Le bloc est de petite taille (39 x 23 cm) et compte 12 lignes d’écriture gravée avec une extrême finesse. Le style de la graphie est apparenté au coufique anguleux archaïque d’époque omeyyade qui se caractérise notamment par des allongements et étirements de caractères. L’écriture ne porte, bien sûr, aucun point diacritique ni aucune voyelle ou signe de lecture. L’analyse paléographique reste notre seul moyen de dater ce texte: en comparaison avec d’autres graffiti de même facture, nous proposons de le dater de la première moitié du iie siècle de l’Hégire soit entre 720 et 750 environ.
La sourate est clairement introduite par la mention de la basmala entière et développée.
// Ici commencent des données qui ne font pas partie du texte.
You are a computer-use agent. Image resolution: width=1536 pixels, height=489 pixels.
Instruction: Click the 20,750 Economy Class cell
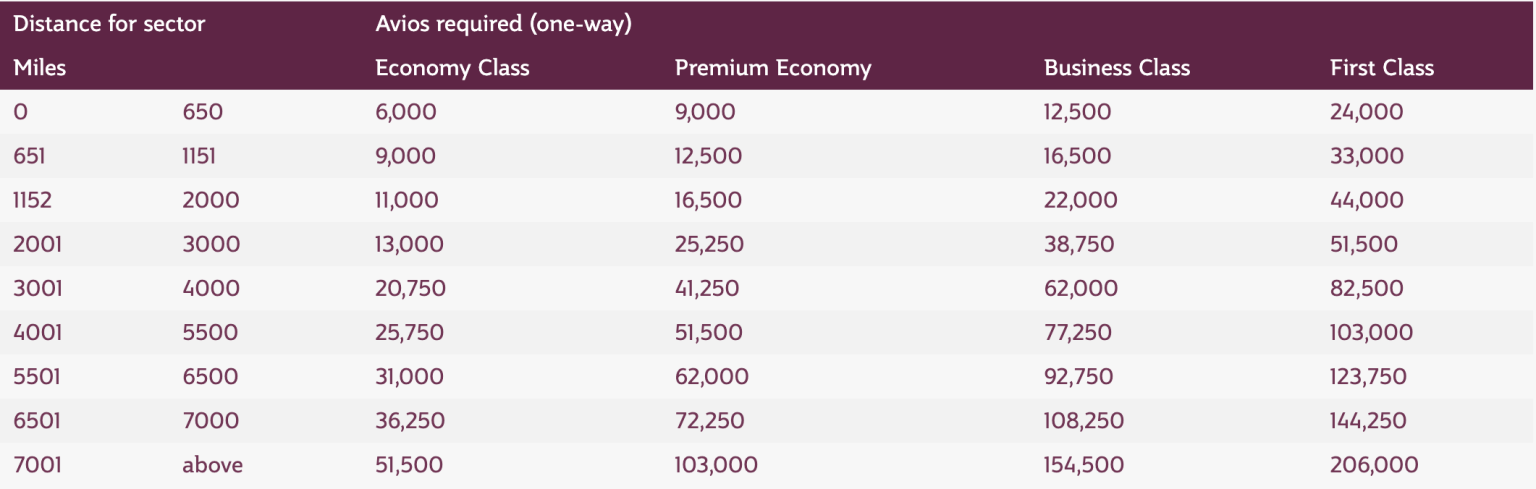410,289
Le texte est conforme en tout point à celui de la vulgate. On relève deux écarts d’orthographe: à la ligne 6, le personnage a gravé un ṭāʾ au lieu d’un ṣād dans le mot ṣirāṭ (écrit ṭirāṭ) ; à la ligne 7, il a écrit al-nʿamta au lieu de anʿamta. Dans la logique de la scriptio defectiva, il ne note pas les alif dans les expressions rabb al-ʿ (ā)lamīn et wa-lā l-ḍ(ā)llīn.
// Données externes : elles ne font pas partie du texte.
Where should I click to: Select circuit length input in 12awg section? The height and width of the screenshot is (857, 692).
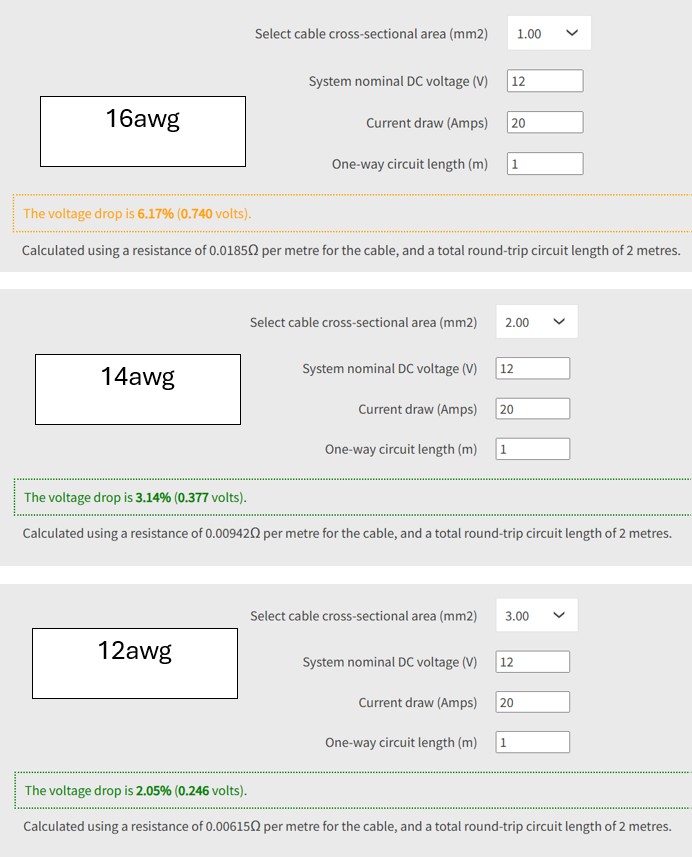tap(533, 742)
L’extrait coranique occupe 9 lignes sur les 12 ; dans les trois dernières lignes, après la sourate, se trouve une invocation en faveur du personnage qui a gravé le texte (Allāhumma iġfir li-Rabāḥ b. Ḥayyān wa-li-wālidayhi wa-li-mā waladā wa-li-man qara’a hāḏā l-kitāb wa-qāla Ᾱmīn Ᾱmīn rabb al-ʿālamīn : “ô Dieu pardonne à Rabāḥ b. Ḥayyān ainsi qu’à ses parents et à ceux qu’ils ont enfantés, à celui qui lira cette inscription et dira Amen, Amen, Seigneur des mondes!”).
L’épigraphie et la graffitologie n’ont pas encore fourni d’attestations de versets de la sourate al-Fātiḥā antérieurs à celui que nous présentons. De fait, ce graffito est sans doute l’une des premières matérialisations de...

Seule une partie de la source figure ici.